Task goal: Reproduce the items word for word, beginning with the line that contains "Click the 暂不限购 tag on 2核4G(特惠) card" and continuing through the final line of the items.

Material:
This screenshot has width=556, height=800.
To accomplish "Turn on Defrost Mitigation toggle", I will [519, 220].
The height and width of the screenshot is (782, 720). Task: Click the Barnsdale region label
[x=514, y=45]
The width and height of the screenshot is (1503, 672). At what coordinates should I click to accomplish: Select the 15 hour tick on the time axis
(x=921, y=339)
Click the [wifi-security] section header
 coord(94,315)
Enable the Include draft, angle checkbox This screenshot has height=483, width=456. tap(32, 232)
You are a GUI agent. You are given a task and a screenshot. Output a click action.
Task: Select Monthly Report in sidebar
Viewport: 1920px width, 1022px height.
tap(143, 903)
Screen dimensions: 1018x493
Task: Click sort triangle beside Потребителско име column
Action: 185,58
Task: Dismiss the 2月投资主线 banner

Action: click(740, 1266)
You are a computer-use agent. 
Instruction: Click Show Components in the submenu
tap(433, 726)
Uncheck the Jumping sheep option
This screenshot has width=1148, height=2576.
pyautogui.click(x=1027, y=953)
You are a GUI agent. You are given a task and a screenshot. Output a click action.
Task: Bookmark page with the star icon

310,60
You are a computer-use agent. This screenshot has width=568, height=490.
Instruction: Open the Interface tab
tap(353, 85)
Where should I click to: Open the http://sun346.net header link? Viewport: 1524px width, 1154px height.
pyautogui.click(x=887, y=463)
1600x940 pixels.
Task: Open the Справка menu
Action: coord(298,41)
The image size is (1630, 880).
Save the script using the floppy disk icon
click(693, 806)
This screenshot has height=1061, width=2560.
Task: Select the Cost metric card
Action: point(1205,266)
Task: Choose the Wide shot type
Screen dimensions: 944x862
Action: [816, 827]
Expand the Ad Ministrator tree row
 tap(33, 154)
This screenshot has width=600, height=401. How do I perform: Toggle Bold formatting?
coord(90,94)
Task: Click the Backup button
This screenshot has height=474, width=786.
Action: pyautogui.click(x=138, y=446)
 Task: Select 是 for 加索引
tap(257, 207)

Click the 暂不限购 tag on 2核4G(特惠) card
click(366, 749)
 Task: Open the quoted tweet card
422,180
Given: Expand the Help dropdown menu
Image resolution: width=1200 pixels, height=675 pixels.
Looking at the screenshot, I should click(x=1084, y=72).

Written response:
Click the 暂不限购 tag on 2核4G(特惠) card
click(366, 749)
 Task: Open the quoted tweet card
422,180
Given: Expand the Help dropdown menu
Image resolution: width=1200 pixels, height=675 pixels.
Looking at the screenshot, I should click(x=1084, y=72).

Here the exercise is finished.